David Wells v. Mayor and Aldermen of the City of Savannah

Decision Date13 May 1901
Docket NumberNo. 222,222
Citation21 S.Ct. 697,45 L.Ed. 986,181 U.S. 531
PartiesDAVID WELLS et al., Plffs. in Err. , v. MAYOR AND ALDERMEN OF THE CITY OF SAVANNAH and Robert J. Wade, City Marshal
CourtU.S. Supreme Court

The plaintiffs in error commenced this proceeding in the superior court of the state of Georgia, Chatham county, against the mayor, etc., of the city of Savannah and its city marshal, to enjoin the collection of taxes upon certain real estate in that city, of which they claim to be lessees from the city, and they allege that the taxes assessed upon such real estate are illegal; they also seek to recover from the city the amount of taxes theretofore paid by them on such real estate, under protest. The trial of the case resulted in a judgment for the city, which was, on appeal to the supreme court of the state, affirmed, and the plaintiffs have brought the case here on writ of error.

They claim that the levying and collection of the taxes referred to, under an ordinance of the city providing therefor, passed in 1878, constitute an impairment of the obligations of a contract between the city and the predecessors in title of the plaintiffs in error, made at the time the real estate was purchased, by which contract it was agreed that on the payment of a certain annual sum, called 'ground rent,' to the city by the holders of the real estate, it was to be forever exempt from all city taxation.

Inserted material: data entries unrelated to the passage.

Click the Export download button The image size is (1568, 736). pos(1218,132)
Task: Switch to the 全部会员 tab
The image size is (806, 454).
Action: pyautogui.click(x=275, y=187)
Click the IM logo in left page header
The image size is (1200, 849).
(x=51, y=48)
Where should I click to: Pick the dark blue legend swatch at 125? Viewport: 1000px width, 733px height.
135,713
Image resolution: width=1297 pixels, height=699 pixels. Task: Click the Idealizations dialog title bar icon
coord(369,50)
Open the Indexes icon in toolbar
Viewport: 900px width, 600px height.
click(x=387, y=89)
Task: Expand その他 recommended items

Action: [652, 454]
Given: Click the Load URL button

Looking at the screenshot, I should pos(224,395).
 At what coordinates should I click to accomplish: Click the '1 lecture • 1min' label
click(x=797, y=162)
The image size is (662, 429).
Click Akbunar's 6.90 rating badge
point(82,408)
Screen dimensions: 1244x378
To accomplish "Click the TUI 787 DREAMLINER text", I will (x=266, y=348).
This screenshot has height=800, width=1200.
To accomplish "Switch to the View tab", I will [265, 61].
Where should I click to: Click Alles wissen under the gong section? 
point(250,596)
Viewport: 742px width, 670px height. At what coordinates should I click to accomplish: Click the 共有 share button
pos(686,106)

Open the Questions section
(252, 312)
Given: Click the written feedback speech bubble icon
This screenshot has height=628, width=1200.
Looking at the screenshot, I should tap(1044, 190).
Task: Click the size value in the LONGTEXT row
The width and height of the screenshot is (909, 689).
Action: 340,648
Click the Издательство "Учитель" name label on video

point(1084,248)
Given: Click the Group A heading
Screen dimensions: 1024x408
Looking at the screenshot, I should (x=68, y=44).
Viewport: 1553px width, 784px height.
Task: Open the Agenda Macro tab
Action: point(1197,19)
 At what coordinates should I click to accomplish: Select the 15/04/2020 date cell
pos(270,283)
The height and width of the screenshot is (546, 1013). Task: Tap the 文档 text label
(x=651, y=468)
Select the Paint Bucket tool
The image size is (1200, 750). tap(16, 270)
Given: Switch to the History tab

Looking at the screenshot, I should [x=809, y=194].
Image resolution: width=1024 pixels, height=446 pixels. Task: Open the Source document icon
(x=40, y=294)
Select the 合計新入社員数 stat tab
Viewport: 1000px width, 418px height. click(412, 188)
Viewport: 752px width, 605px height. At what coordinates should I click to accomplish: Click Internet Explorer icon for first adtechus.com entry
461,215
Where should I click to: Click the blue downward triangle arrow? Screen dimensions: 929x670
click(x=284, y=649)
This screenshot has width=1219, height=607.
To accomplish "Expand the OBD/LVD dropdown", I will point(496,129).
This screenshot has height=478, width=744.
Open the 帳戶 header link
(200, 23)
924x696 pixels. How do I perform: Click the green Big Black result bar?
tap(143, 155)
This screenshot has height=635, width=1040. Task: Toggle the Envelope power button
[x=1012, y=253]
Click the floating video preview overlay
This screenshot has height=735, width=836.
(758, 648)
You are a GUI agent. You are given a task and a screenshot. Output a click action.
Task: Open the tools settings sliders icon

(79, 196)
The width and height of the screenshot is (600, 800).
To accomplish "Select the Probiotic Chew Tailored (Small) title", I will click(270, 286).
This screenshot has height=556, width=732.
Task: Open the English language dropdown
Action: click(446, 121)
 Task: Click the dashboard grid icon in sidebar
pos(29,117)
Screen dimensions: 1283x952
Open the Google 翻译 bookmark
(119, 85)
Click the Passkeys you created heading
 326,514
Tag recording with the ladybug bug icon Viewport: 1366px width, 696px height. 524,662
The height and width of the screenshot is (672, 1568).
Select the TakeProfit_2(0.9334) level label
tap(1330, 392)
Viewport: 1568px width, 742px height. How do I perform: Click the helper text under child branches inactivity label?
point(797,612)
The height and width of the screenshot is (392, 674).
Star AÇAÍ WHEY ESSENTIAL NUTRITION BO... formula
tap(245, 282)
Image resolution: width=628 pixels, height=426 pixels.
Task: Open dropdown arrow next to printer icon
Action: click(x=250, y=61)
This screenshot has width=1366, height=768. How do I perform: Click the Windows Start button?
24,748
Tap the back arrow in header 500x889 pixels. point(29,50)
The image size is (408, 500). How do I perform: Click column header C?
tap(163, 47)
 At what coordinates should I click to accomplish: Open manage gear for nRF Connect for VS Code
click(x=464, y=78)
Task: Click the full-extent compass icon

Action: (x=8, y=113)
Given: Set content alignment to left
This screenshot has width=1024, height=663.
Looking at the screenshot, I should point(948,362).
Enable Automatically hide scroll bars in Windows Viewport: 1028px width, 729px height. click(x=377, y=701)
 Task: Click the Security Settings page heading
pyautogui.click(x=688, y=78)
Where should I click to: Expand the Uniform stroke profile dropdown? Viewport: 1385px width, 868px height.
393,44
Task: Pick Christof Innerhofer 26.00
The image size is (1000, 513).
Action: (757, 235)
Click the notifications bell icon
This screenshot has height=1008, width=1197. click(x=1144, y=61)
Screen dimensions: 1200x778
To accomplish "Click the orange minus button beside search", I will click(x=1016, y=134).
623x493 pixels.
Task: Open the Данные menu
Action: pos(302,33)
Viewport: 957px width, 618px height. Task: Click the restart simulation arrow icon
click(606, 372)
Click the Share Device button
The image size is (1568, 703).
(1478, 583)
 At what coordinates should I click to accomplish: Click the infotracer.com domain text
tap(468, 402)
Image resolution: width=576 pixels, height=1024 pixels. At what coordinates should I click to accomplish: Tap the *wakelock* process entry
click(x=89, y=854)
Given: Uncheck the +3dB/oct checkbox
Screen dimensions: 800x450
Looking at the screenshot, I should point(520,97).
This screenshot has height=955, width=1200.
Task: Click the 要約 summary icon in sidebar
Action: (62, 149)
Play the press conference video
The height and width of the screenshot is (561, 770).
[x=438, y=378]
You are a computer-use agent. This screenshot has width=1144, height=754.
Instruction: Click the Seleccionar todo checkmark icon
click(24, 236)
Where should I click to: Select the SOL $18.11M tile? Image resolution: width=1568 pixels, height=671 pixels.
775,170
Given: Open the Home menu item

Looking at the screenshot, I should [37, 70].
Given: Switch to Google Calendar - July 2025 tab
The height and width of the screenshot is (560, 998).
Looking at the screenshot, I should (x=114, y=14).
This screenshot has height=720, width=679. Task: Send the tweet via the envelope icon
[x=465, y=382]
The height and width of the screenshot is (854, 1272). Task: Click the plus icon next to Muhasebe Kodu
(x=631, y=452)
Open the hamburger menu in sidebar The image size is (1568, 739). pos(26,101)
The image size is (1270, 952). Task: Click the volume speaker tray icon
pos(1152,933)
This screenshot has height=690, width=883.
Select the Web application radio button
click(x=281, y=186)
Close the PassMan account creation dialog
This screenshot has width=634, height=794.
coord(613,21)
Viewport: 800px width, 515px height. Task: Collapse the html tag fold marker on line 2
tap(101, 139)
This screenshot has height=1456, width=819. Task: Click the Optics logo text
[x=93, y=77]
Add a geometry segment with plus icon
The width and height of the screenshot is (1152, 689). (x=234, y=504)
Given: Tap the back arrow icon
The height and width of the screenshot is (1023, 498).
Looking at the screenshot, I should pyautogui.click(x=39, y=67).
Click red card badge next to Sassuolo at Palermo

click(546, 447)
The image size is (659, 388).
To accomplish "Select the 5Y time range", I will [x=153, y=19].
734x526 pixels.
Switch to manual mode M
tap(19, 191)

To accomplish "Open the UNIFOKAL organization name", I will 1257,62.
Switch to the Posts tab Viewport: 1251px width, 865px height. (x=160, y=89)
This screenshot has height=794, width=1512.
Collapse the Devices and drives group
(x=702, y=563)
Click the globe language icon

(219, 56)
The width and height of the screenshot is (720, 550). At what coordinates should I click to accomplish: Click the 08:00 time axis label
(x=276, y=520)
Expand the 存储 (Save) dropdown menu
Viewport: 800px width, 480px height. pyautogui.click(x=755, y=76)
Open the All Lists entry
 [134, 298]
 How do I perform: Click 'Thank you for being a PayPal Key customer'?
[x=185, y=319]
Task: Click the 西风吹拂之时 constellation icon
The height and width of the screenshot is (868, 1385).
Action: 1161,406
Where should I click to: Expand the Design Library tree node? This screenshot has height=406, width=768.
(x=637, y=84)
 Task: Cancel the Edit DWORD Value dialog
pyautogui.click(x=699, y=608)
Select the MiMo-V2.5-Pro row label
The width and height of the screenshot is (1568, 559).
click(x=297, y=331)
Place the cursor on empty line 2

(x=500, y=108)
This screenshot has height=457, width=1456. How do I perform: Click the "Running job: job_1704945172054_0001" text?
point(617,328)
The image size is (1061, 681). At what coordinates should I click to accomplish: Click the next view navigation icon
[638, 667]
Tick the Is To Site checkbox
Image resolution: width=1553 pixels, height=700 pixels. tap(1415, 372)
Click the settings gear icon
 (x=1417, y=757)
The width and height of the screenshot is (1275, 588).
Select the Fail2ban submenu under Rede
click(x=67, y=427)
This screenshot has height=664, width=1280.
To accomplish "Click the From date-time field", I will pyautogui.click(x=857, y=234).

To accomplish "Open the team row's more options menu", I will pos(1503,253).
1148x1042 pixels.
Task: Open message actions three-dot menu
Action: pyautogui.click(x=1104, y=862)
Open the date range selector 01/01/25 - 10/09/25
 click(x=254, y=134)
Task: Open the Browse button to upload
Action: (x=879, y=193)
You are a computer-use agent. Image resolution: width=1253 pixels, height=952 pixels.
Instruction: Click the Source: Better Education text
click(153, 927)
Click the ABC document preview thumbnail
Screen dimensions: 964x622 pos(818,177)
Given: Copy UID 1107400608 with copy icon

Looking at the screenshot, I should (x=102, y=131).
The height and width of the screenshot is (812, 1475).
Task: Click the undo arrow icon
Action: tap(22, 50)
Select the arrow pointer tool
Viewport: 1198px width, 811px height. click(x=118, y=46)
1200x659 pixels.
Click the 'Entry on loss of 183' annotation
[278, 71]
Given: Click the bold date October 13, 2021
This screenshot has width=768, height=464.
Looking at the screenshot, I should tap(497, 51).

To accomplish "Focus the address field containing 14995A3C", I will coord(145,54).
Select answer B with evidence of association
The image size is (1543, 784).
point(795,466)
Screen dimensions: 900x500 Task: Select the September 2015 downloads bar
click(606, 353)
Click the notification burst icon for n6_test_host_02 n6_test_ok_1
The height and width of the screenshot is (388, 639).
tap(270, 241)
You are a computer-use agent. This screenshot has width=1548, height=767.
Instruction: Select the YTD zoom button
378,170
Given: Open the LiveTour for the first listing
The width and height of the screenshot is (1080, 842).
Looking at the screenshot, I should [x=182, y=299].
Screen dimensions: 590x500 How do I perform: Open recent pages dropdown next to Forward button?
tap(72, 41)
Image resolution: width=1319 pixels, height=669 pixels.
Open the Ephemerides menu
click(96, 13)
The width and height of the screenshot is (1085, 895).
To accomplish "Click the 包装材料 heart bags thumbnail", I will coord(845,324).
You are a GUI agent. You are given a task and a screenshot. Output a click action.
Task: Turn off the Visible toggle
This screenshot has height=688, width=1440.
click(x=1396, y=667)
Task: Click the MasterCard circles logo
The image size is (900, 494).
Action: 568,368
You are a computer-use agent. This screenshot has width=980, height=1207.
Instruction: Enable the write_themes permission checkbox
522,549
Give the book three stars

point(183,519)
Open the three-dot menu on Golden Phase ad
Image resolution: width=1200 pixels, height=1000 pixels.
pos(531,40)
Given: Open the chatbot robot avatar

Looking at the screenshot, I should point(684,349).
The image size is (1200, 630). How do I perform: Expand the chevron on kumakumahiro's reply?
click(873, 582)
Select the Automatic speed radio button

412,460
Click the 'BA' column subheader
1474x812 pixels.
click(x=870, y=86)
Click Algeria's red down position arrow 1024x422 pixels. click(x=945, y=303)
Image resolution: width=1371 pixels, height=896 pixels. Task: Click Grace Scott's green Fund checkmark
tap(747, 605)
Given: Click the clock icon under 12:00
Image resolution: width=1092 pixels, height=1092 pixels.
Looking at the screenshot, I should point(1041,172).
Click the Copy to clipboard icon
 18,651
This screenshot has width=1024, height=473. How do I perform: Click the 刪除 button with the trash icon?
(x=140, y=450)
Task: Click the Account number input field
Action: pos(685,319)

Upon the trial of the action these facts appeared: Prior to 1790 the city of Savannah owned certain lots which were called 'common lots,' and on September 28 of that year the common council passed an ordinance for disposing of a portion of them. Each lot, by the provisions of the ordinance, was to be valued by the city, and then put up for sale at public outcry, and the highest bidder, over and including the original valuation, was to have the lot, and if he chose to pay the whole amount of his bid in cash he was to have a deed conveying it to him in fee simple, or he might, instead of making the whole cash payment, agree with the city to pay in cash the balance of his bid over to valuation, called the increase money, and also to pay a ground rent of 5 per cent upon the amount of valuation, payable quarterly, and in that event the lot might be retained in his hands or in the hands of his heirs and assigns forever on payment of such ground rent. The ordinance further provided that at any time thereafter the purchaser or his heirs or assigns should have the power to pay the original valuation money, with what rent might be due up to that time, in full discharge and extinguishment of the ground rent, and he or they should thereupon be entitled to the land in fee simple. The city was also to give a deed by way of bargain and sale to each purchaser of lots which should vest an absolute or conditional estate in the purchaser, according to the circumstances; that is to say, an absolute one if the valuation and increase money should be paid down, or a conditional one if the valuation money should not be paid down, but which should become absolute if and when the valuation money should at any future time be paid into the treasury, which payment should be acknowledged by the mayor and a majority of the aldermen, under the seal of the city and attested by the city treasurer, to be indorsed on the deed. The ordinance continued:

'And the said conditional estates shall amount to this, that the use and occupation of the premises are forever secured to the purchaser and others claiming under him or her on payment of the ground rent, but on failure therein for the space of fifteen days after the same shall become due the said premises are to revert to the corporation, who shall immediately thereafter possess the power of re-entry, and having by means of their proper officers exercised such power and given a notice thereof in writing posted on the premises, the lot or lots so entered upon, with all improvements thereon, are to be considered at the expiration of ten days thereafter as absolutely revested in the corporation, and the conditional estate therein determined, to all intents and purposes, as fully as if the same had not been bargained for or purchased, any sale or encumbrance or other act, made or suffered by the purchaser or purchasers or others under him, her, or them, to the contrary thereof in anywise notwithstanding.'

Pursuant to such ordinance the lands were sold and the purchasers of many of the lots elected to hold their purchases on ground rent payable quarterly, as stated in the ordinance. Deeds were thereupon executed on the part of the city and also were signed by the respective purchasers. Lands have been sold from time to time under ordinances of substantially the same character and containing language in substance the same up to 1872, since which time conditional sales have been abandoned.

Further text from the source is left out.